Manuel Pinho, ainda ministro da Economia, aconselhou Paulo Rangel, cabeça-de-lista do PSD às eleições europeias, a comer mais farinha Maizena para chegar aos calcanhares de Basílio Horta, então, presidente da Agência para o Investimento e Comércio Externo. A ‘boca’ deu que falar. O falatório, porém, foi como chuva de verão: bateu forte, mas passou depressa. Até que o ministro, em plena câmara parlamentar, durante um debate sobre o estado da Nação, colocou os dedos indicadores da testa a imitar um par de chifres e virou-se para Bernardino Soares, líder parlamentar do PCP. O gesto causou o maior escândalo. Pinho demitiu-se escassas horas depois. Fez as malas e partiu para dar aulas em Yale, uma das mais prestigiadas universidades do mundo, em New Haven, a pouco mais de uma centena de quilómetros de Nova Iorque. A mulher, Alexandra, acompanhou-o.

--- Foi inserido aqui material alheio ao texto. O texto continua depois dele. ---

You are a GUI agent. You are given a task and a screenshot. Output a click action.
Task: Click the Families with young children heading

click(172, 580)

O ex-ministro dividia-se entre Nova Iorque e o campus universitário. Longe da algazarra política, a vida sorria-lhe sem sobressaltos. Mal sabia o casal que já estava sob o periscópio dos procuradores Hugo Neto e Carlos Casimiro, magistrados do Departamento de Investigação e Ação Penal (DCIAP) que investigavam uma suspeita. Pinho, reformado do universo Espírito Santo, fizera um “pacto corruptivo” para no Governo favorecer os interesses de Ricardo Salgado a troco de uma pensão de 15 mil euros por mês – dinheiro que lhe chegava a uma conta na Suíça e daqui seguia para a penumbra de uma ‘offshore’.

Nem a mais sábia das pitonisas podia imaginar as reviravoltas na vida política portuguesa entre a reforma de Manuel Pinho e a chegada ao poder de José Sócrates. Mas, segundo os procuradores, Pinho e Salgado previram tudo: o primeiro-ministro Durão Barroso fugia para Bruxelas, o Governo entregue a Santana Lopes não se aguentava, o Presidente Sampaio dissolvia agastado o Parlamento e o povo, na sua proverbial constância, daria a maioria absoluta a Sócrates. Manuel Pinho, pensionista do Grupo Espírito Santo, chegava por fim a ministro em benefício de Salgado.

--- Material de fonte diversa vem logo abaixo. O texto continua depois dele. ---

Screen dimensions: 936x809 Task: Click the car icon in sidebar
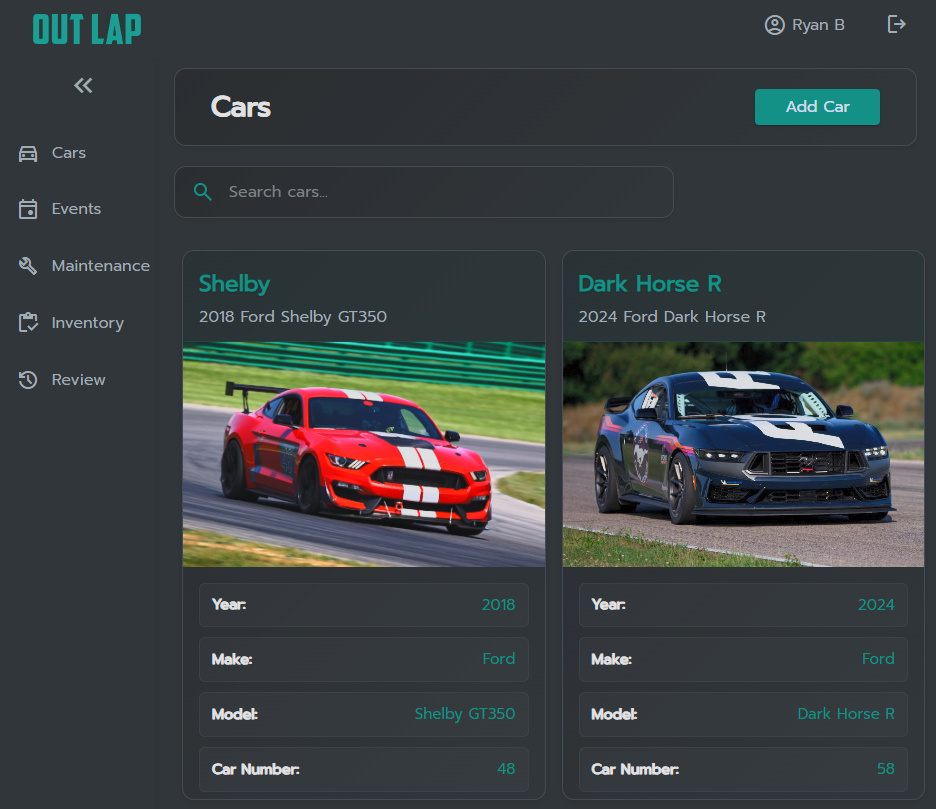pyautogui.click(x=28, y=153)
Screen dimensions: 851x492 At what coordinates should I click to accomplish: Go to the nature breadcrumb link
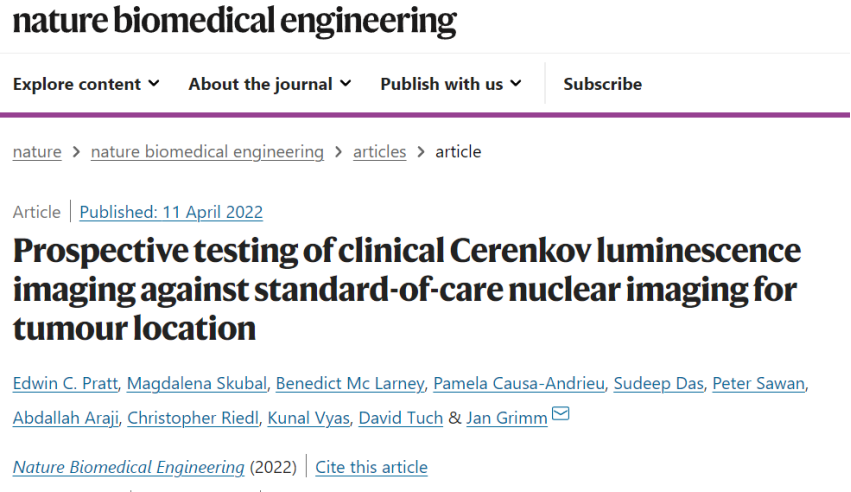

Em 2016, ainda nos tempos de Nova Iorque, já Manuel Pinho e Alexandra Pinho, apesar de não terem sido constituídos, estavam a ser investigados. Em segredo, como convém nestas coisas. Não era bem uma investigação de acordo com as regras de um inquérito-crime. Mas uma espécie de ‘averiguação’, sem intervenção de um juiz, onde vale tudo o que a lei não permite – até a violação de correspondência.
Pelo menos quatro cartas enviadas por Alexandra Pinho de Nova Iorque para Portugal chegaram aos destinatários com claros sinais de terem sido abertas. Um dos envelopes até um exibe um carimbo dos CTT de Portimão com a menção “correspondência verificada”.
Um especialista em Direito Penal contactado pelo 24 Horas não tem a mais pequena dúvida: “A violação da correspondência é crime”. Não é necessário que os visados sejam constituídos arguidos. As cartas, as encomendas postais, os e-mails, as mensagens telefónicas podem ser alvo de interceção no decurso de uma averiguação preventiva – mas em qualquer caso é necessário mandado por um juiz de investigação criminal. No vasto processo que condenou o casal Pinho não há o mais leve vestígio de uma ordem judicial a autorizar a abertura das cartas.
Alexandra Pinho apresentou queixa contra incertos. Queria saber quem lhe violou a correspondência. O Ministério Público investigou o escândalo. Ao fim de porfiados esforços, os investigadores não conseguiram determinar quem nos Correios cometeu o crime. O caso, muito convenientemente, foi soterrado na poeira dos arquivos.